WORK ORDER
Search the data for the string "icon" and copy each line in which it appears.

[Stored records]
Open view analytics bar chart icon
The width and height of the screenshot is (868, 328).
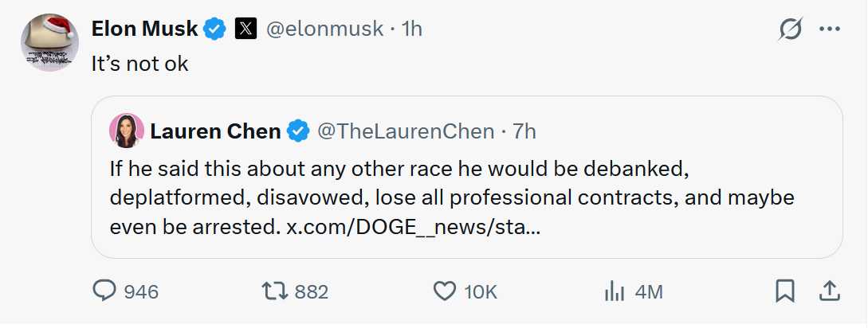614,292
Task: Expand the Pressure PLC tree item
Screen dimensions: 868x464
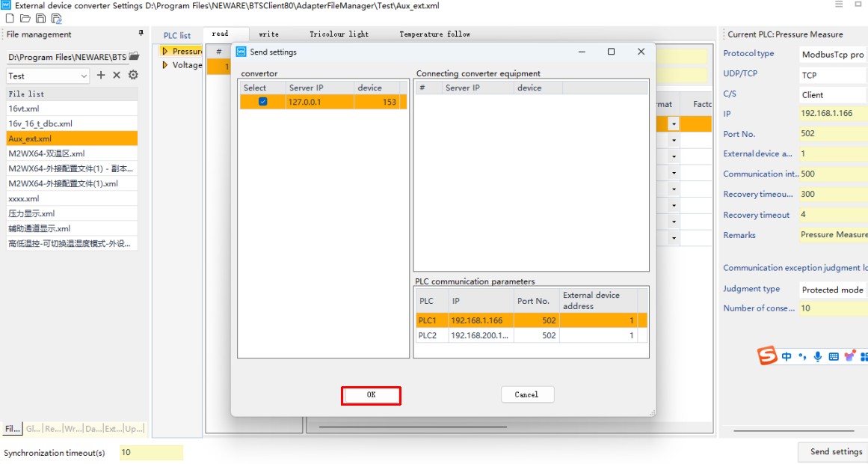Action: (x=165, y=52)
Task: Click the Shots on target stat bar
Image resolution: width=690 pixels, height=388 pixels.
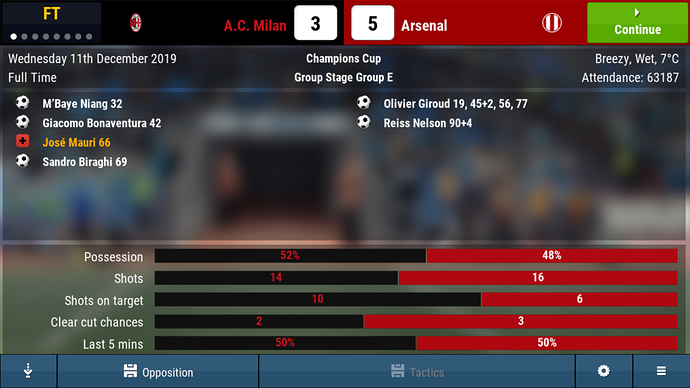Action: pyautogui.click(x=416, y=300)
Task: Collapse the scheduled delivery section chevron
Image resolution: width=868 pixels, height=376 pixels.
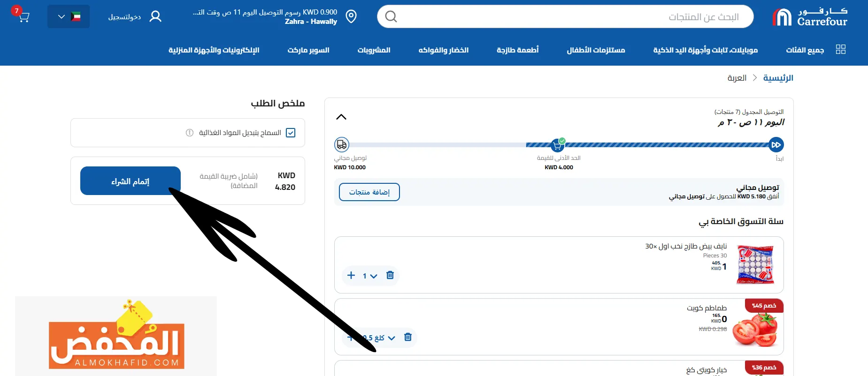Action: click(x=341, y=117)
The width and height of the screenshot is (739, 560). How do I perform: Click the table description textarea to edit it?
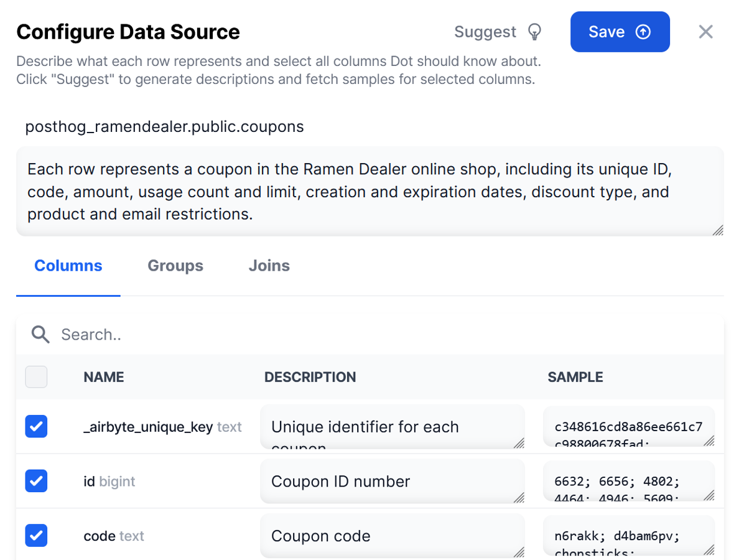(370, 191)
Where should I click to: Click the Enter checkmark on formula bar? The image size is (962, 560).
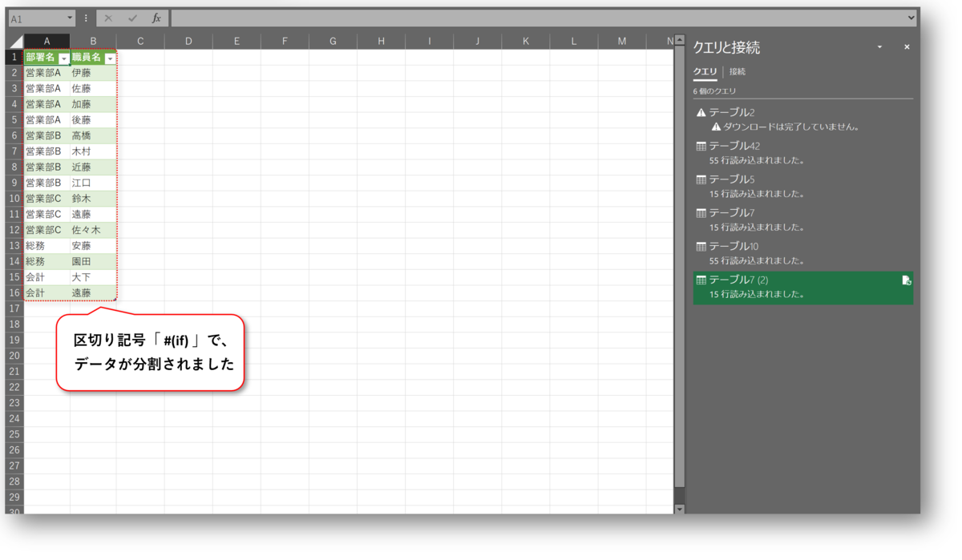tap(133, 18)
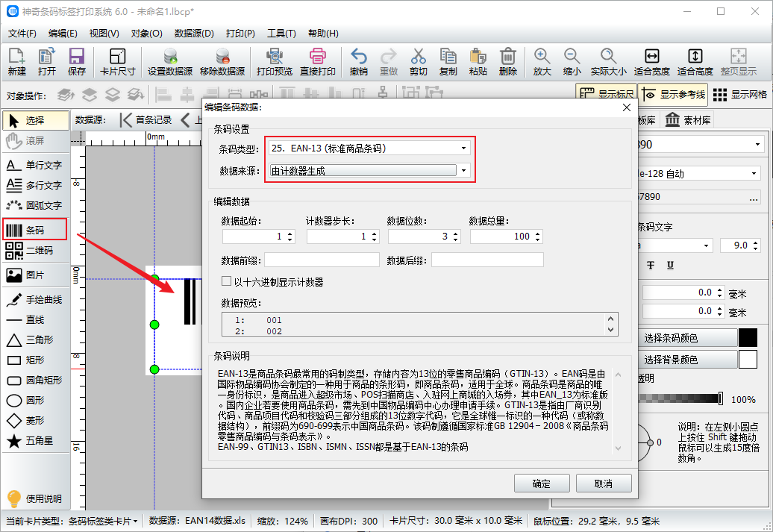The height and width of the screenshot is (532, 773).
Task: Select the 五角星 star shape tool
Action: tap(35, 441)
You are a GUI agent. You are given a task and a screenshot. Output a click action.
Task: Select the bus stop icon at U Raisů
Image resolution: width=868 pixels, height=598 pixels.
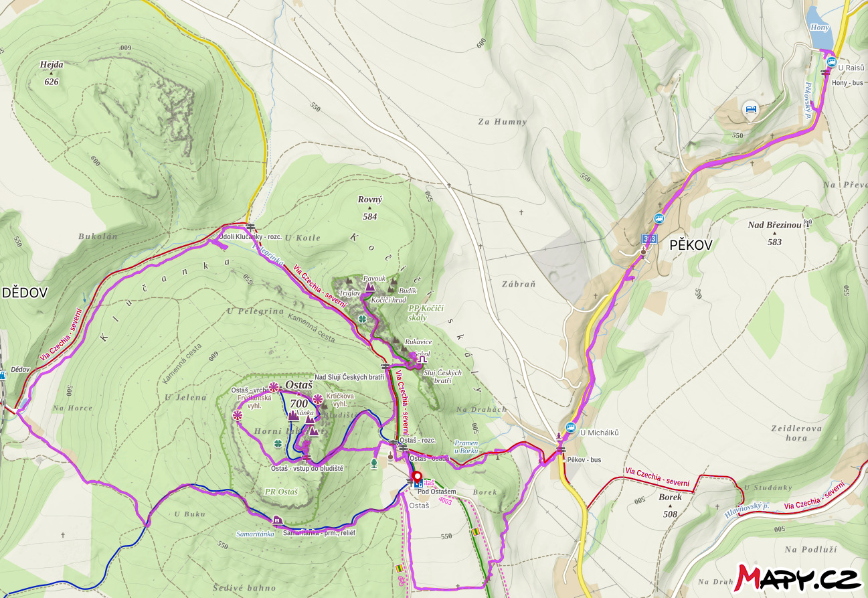point(832,63)
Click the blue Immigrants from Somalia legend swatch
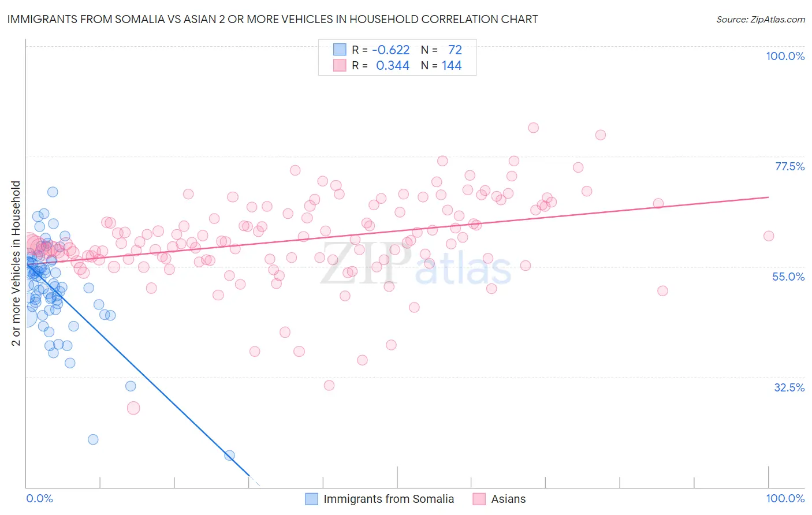The height and width of the screenshot is (515, 812). [311, 499]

RESPONSE FOR THIS EXERCISE
Open view analytics bar chart icon
Task: Select the bus stop icon at U Raisů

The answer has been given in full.